*Exercise instructions*: Within the listing below, how many lines hold the string "computer"? Only the number is wanted.

*Material supplied*:
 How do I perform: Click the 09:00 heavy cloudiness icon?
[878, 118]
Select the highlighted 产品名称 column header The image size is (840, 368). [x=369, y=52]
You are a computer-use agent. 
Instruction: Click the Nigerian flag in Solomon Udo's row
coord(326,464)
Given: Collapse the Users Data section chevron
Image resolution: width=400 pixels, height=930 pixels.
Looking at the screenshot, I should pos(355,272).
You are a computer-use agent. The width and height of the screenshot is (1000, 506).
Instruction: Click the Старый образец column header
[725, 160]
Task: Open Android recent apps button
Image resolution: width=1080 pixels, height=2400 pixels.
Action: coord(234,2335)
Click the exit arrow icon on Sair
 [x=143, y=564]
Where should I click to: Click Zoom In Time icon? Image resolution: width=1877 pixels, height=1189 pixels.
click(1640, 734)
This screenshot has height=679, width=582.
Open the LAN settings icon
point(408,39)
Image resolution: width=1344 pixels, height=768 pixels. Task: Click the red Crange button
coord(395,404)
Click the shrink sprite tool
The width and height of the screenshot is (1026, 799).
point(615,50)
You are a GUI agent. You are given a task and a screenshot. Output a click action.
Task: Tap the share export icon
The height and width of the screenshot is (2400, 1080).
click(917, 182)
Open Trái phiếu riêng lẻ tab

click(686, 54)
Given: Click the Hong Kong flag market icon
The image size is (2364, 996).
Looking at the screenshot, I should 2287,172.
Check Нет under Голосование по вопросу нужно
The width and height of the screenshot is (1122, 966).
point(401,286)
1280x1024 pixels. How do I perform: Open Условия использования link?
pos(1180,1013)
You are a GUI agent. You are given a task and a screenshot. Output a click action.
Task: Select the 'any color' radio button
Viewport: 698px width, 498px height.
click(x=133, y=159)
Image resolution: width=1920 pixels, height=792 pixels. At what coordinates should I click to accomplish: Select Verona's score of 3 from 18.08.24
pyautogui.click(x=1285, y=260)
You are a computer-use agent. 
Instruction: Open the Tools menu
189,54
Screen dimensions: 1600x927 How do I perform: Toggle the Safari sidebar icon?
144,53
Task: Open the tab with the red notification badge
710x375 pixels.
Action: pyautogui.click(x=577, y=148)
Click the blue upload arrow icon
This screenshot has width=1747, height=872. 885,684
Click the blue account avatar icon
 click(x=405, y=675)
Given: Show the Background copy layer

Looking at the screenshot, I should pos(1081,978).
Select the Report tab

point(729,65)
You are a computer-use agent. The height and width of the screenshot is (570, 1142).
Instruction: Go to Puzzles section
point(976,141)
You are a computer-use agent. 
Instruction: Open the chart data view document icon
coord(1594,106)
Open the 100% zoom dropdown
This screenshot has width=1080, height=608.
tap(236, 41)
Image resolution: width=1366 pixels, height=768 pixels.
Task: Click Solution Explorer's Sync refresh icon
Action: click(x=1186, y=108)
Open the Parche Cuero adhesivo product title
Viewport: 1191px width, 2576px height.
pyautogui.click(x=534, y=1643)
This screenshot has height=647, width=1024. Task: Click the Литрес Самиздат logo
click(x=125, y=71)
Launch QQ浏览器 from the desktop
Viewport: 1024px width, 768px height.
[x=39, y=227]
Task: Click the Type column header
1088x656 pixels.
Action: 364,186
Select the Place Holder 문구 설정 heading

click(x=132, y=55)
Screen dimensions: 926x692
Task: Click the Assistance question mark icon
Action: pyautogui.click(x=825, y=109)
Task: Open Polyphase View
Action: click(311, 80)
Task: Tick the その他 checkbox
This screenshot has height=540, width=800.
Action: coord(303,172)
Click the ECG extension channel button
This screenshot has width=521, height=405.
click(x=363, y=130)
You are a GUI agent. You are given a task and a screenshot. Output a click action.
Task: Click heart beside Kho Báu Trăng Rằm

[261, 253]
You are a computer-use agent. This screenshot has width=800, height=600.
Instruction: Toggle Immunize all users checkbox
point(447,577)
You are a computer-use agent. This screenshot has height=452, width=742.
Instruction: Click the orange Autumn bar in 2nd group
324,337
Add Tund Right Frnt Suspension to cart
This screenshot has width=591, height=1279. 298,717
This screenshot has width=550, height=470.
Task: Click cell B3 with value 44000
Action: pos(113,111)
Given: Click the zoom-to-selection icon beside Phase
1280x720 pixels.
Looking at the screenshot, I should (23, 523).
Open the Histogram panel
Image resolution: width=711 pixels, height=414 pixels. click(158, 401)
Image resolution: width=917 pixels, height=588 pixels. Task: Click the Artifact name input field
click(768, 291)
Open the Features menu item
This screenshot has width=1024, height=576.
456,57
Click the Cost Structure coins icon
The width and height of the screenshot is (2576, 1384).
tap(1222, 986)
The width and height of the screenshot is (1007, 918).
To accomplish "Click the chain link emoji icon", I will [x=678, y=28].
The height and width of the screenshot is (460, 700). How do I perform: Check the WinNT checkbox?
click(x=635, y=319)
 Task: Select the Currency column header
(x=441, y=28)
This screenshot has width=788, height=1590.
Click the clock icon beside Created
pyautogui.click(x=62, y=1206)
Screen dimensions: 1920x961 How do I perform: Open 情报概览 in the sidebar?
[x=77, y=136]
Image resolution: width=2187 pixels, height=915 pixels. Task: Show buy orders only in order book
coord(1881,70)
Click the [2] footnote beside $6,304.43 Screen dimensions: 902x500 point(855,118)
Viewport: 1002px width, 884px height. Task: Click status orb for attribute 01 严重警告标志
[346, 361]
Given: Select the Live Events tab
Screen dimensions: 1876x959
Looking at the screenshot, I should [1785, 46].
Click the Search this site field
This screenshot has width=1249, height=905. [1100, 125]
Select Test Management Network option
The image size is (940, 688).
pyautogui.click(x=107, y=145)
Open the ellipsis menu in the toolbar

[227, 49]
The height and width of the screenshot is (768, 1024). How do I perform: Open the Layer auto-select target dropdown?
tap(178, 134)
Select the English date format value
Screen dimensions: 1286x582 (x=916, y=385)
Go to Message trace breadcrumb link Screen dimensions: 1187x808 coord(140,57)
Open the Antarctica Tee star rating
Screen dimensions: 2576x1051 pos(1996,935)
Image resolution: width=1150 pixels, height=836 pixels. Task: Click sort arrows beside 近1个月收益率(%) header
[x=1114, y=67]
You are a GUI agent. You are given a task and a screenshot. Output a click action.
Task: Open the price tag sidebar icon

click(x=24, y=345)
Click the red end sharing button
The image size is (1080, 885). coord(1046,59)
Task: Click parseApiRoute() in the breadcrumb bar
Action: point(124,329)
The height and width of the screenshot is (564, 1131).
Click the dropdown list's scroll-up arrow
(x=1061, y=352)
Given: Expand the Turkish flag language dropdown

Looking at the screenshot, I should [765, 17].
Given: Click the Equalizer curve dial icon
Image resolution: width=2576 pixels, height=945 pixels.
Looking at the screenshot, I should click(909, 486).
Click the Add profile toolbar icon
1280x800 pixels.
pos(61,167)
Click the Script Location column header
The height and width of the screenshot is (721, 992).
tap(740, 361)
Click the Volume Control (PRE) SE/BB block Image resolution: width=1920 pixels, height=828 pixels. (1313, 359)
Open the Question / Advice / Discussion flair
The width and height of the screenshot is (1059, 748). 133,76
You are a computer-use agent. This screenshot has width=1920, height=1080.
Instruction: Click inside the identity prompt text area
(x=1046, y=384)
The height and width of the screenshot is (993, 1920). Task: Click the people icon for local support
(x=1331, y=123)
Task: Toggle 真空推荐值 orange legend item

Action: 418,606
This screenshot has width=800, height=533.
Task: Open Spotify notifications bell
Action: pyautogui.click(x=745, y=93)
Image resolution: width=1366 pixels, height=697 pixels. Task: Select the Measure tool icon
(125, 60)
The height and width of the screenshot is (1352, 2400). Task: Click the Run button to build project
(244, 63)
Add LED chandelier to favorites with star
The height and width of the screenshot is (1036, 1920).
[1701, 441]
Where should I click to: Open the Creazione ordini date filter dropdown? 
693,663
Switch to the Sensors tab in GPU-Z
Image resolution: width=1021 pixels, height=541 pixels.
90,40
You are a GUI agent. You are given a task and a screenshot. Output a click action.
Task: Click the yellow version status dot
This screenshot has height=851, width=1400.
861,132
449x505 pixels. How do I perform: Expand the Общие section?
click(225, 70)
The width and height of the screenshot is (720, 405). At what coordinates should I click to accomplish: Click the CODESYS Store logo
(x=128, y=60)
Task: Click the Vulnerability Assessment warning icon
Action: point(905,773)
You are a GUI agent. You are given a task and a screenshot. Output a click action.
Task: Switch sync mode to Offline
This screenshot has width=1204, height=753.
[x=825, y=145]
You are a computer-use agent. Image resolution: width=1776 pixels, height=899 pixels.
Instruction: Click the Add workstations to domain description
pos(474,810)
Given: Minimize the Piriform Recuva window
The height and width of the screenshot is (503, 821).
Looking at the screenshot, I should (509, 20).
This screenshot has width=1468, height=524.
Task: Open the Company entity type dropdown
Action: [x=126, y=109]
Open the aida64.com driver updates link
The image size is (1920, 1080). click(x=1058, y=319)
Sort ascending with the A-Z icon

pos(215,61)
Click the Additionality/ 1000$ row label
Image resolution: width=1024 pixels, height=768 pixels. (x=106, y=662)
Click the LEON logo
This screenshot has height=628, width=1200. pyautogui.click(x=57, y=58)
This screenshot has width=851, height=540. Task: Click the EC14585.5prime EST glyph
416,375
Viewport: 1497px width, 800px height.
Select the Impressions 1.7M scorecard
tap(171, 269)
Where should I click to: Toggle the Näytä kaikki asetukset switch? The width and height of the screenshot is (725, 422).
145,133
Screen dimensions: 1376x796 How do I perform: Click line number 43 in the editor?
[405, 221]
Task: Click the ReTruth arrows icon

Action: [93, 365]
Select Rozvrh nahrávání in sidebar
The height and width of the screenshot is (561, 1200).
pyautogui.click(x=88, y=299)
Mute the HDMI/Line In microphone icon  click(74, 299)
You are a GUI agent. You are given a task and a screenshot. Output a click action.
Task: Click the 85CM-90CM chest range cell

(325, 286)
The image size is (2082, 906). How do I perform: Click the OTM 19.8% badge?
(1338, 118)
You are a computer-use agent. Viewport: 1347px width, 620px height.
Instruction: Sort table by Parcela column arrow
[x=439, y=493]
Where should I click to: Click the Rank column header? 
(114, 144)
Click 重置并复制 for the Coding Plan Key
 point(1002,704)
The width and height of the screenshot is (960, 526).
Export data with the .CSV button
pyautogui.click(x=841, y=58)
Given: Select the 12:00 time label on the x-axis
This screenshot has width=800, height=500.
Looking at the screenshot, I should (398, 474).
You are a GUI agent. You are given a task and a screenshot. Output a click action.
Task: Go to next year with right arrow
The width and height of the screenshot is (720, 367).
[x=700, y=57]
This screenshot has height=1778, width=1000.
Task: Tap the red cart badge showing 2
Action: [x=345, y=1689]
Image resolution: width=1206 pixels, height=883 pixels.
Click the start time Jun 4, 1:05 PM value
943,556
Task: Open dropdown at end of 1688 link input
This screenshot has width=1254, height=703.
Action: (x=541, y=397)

*Task answer*: 10